This wide vegetation-region, which occupies all Northern Asia, is bounded on the south by a line traced roughly from the Black Sea to Lake Baikal, and thence to the Upper Amur and the Sea of Okhotsk. It has not, however, the uniformity it may be supposed to have from a glance at a geo-botanic map. While the species freely spread from west to east on the lowlands of Siberia, they spread quite as easily from south-west to northeast, both along the high plains and the alpine regions which border the high plateau in the north-west, and over the plateau itself. Therefore, even the Siberian flora is easily subdivided into several separate regions. Thus we see the cedar-tree spreading all along the highest parts of the north-west border-ridge of the high plateau, from the Altai to the Lena; we find the same vegetation on the high plateau of the Kosogol and on the Vitim; the vegetation of the high plains of the Altai offers features common to that of the high plains west of Lake Baikal; and the Transbaikalian flora partakes of the characters of the Gobi. As soon as the Amur issues from the high plateau, we find on its banks the Chinese

ASIA

and Japanese flora under the same latitudes as the purely Siberian flora in the west. Finally, it appears from recent investigations that even about Lake Balkhash and at the foot of the Tian-shan we have remainders of a European-Siberian flora, which has maintained itself on the better-watered slopes. The next vegetation zone marked on our maps is that of the Steppes, which extends from the Steppes of South-eastern Russia over the AralCaspian depression and the middle parts of the high plateaus of Western and Eastern Asia, including several separate desert-regions (the Han-hai, the Gobi, the dry interior parts of Arabia, Persia, and North-western India). This wide region ought to be divided in Central Asia alone into at least four sub-regions: the Aral-Caspian, the Tian-Shan, the Tibetan, and the Mongolian floras. The excessive dryness of climate gives to this region its characteristic aspect. Tree vegetation maintains itself only on the snow-covered mountains, which supply enough of moisture to the soil, while on the drier southern slopes, the Steppe vegetation climbs up to the limits of perennial snow. Only those bushes prosper which, like the Artcha (Juniperus pseudosabina) and Saksaul (Anabasis ammodendron), have hardly any leaves, giving a dreary aspect to the Aral-Caspian Steppes and the base of the Tianshan Mountains. The Steppes, the surface of the high plateau, and even (during the spring) the dry deserts, are covered with a rich carpet of nutritious grass. The grass of the Steppes is reduced to a few species-Festuca, Stipa, Artemisia, Salsolaceœ. In the dry regions of Arabia, the flora assumes a decidedly African character, owing to the presence of the gum-acacia and the datepalm.

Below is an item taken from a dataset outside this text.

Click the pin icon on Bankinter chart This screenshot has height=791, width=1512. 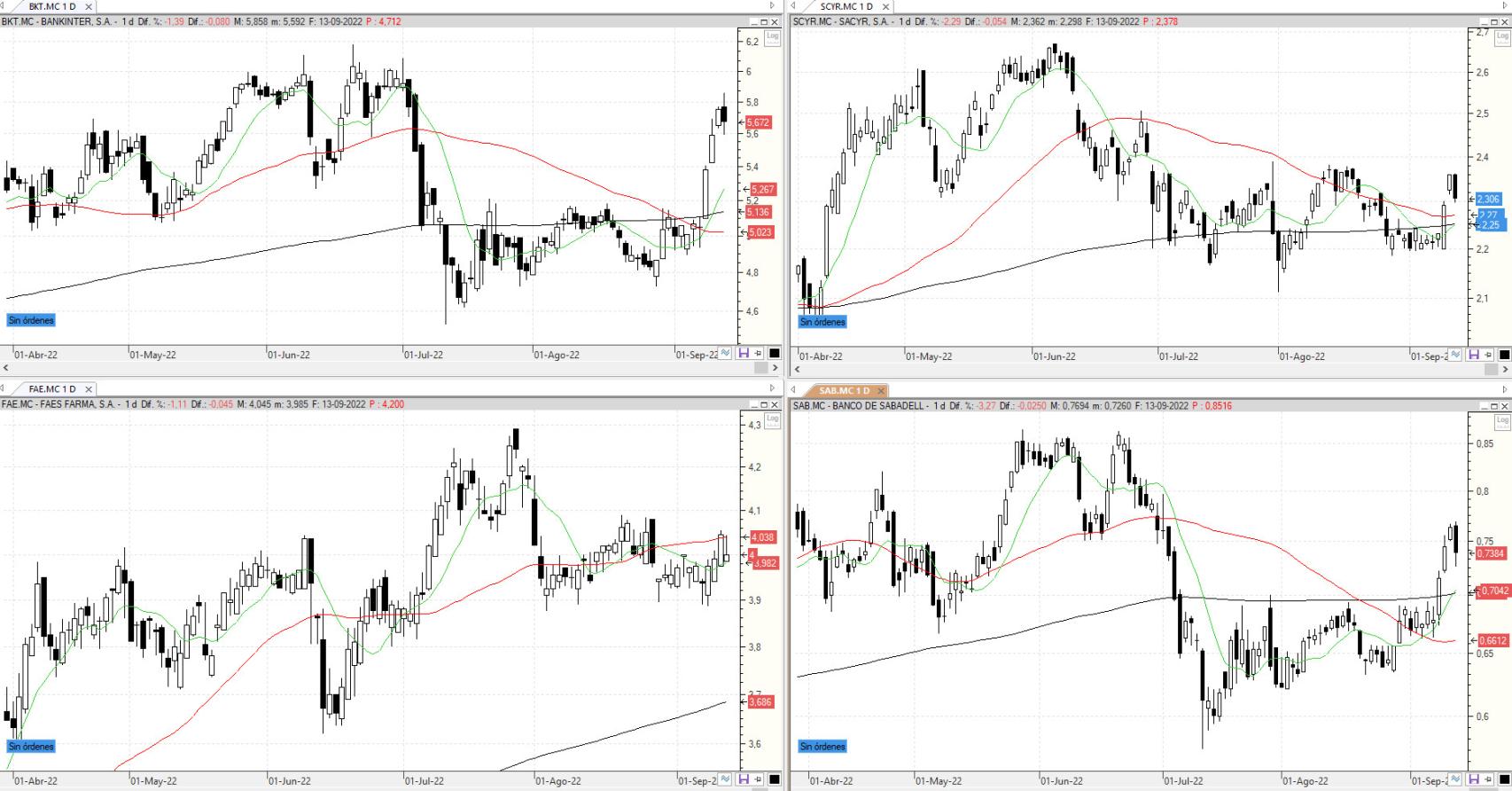click(x=759, y=354)

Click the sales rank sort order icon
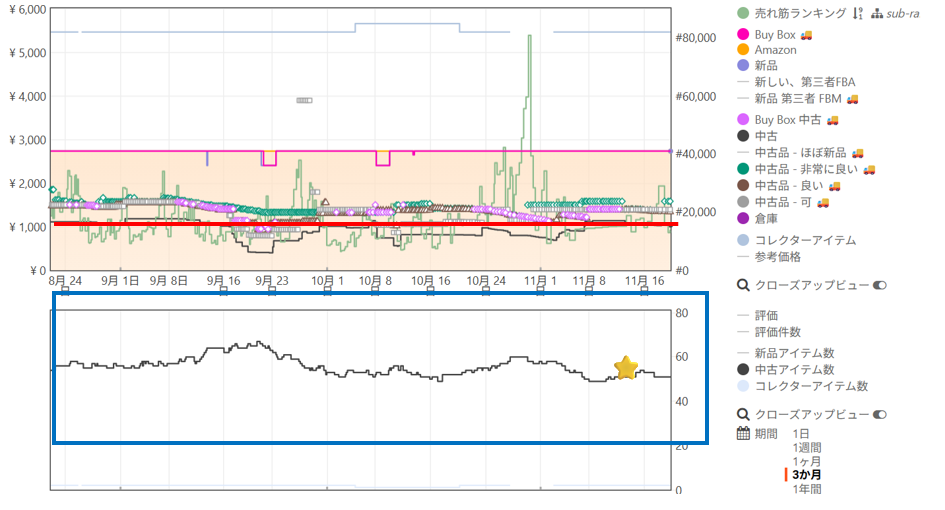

The flora of the region to the east of the high plateau, including China, Manchuria, and Japan, must be considered as an East-Asiatic equivalent for the Mediterranean fauna of Europe. Oak reappears as soon as the eastern border-ridge of the plateau is crossed. So also the walnut, the hazel, the lime-tree, the maple; while several new species of poplars, willows, acacias, and many others, make their appearance. The forests, consisting of a most mixed vegetation, where southern species meet with northern ones, become really beautiful; in Japan a variety of species of pine, and the reappearance of the beech, add to their beauty. A rich underwood of lianas, ivies, wild vines, roses, and so on, renders the forests quite impassable, especially in the littoral region, which is submitted to the influence of the monsoons. In the lower parts, rich prairies cover immense spaces; the grass vegetation becomes luxuriant; and in the virgin prairies of the Amur, man and horse are easily concealed by the stems of grasses of gigantic size. Rice and cotton are cultivated in the southern parts of the region. The gradual disappearance of the southern species, and the prevalence of northern ones, permits the division of the region into two parts: the Chinese flora, and that of Manchuria and the Okhotsk littoral.

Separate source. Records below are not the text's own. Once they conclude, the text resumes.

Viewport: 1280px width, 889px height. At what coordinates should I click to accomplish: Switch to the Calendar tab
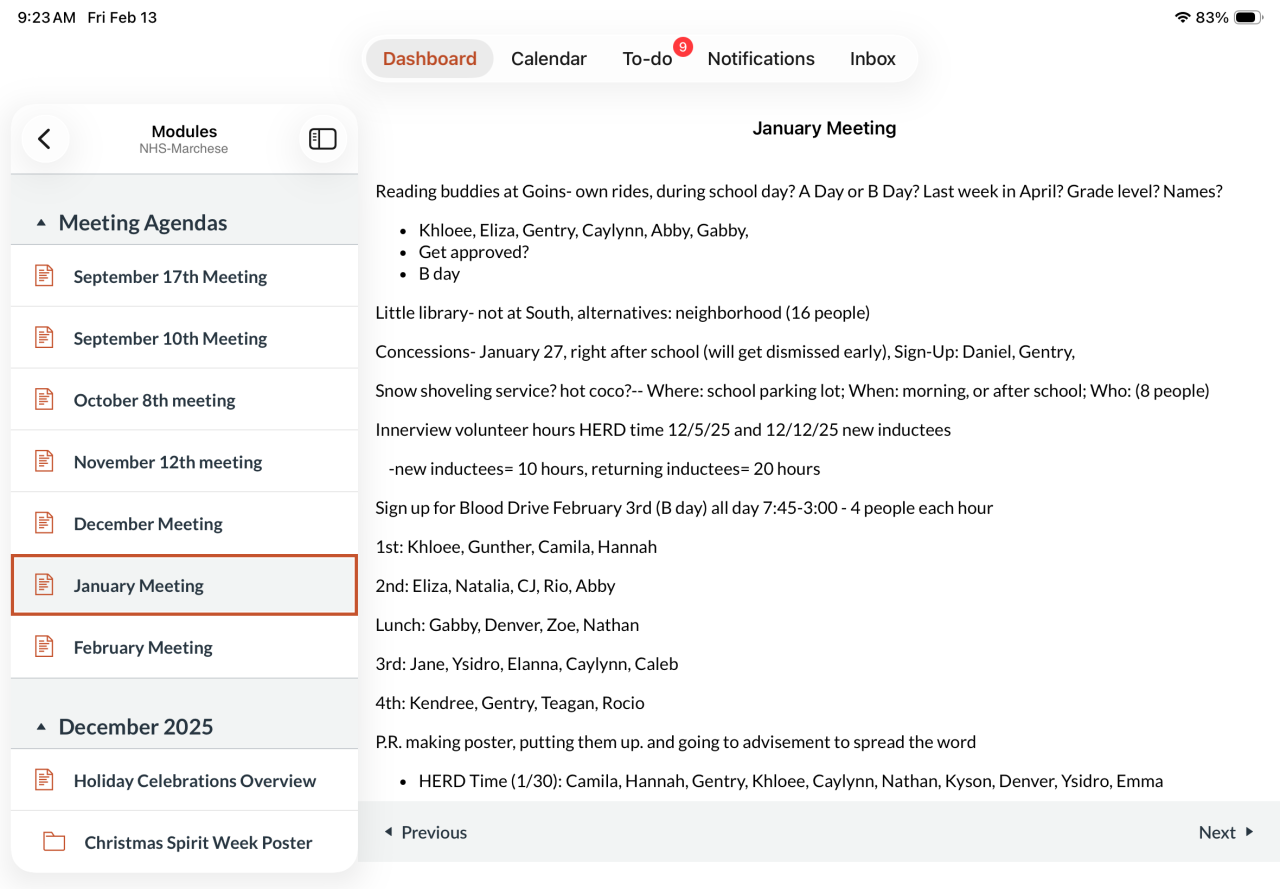[x=548, y=59]
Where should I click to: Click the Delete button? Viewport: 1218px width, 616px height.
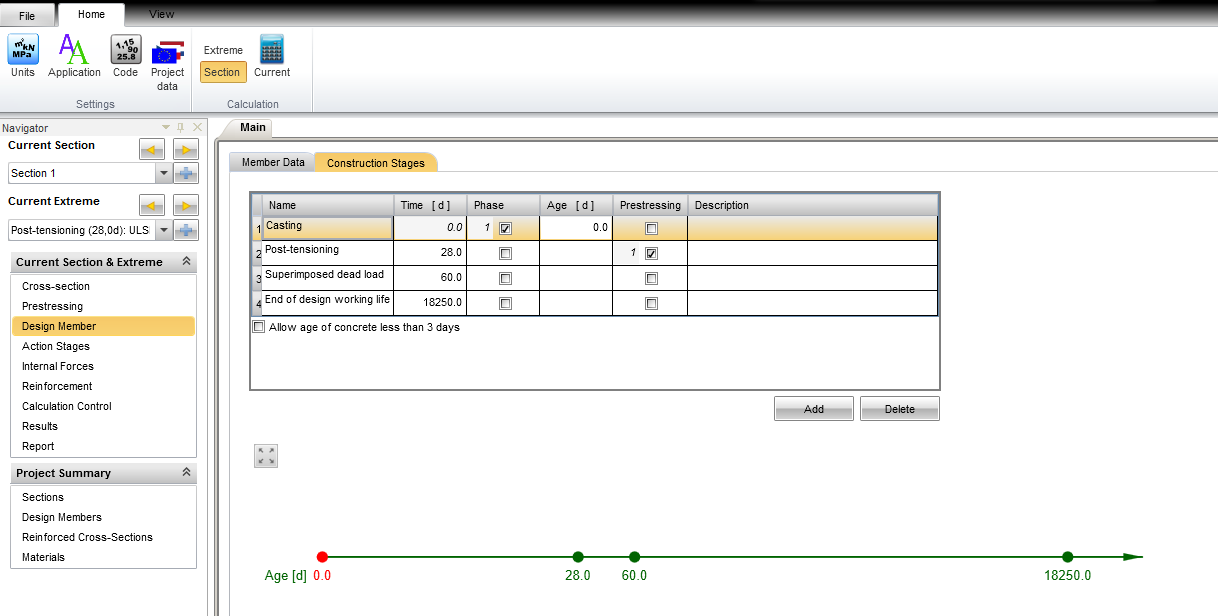(899, 409)
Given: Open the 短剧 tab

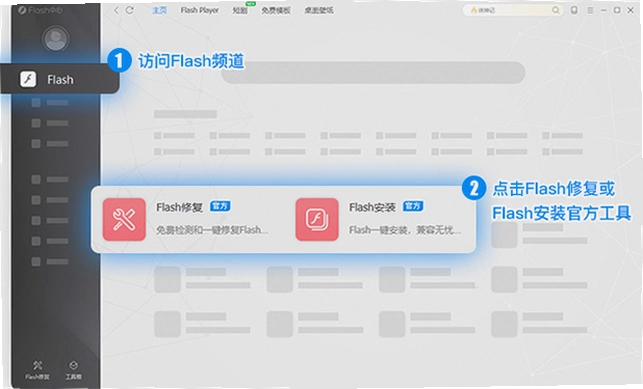Looking at the screenshot, I should (x=240, y=10).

In Western Asia, the rich vegetation of the moister parts of Caucasus and the southern shores of the Caspian belongs to the Mediterranean flora of Europe. The beech is characteristic of the forests of this district, which besides contain all the trees of Southern Europe. The vine and several of our European fruit-trees (plum, cherry, apricot, pear) are regarded by botanists as belonging originally to this region. The flora of Asia Minor combines those of Southern Europe and Northern Africa, owing to its evergreen oaks, laurels, olive-trees, myrtles, oleanders, and pistachio-trees, as also to its variety of bulbous plants.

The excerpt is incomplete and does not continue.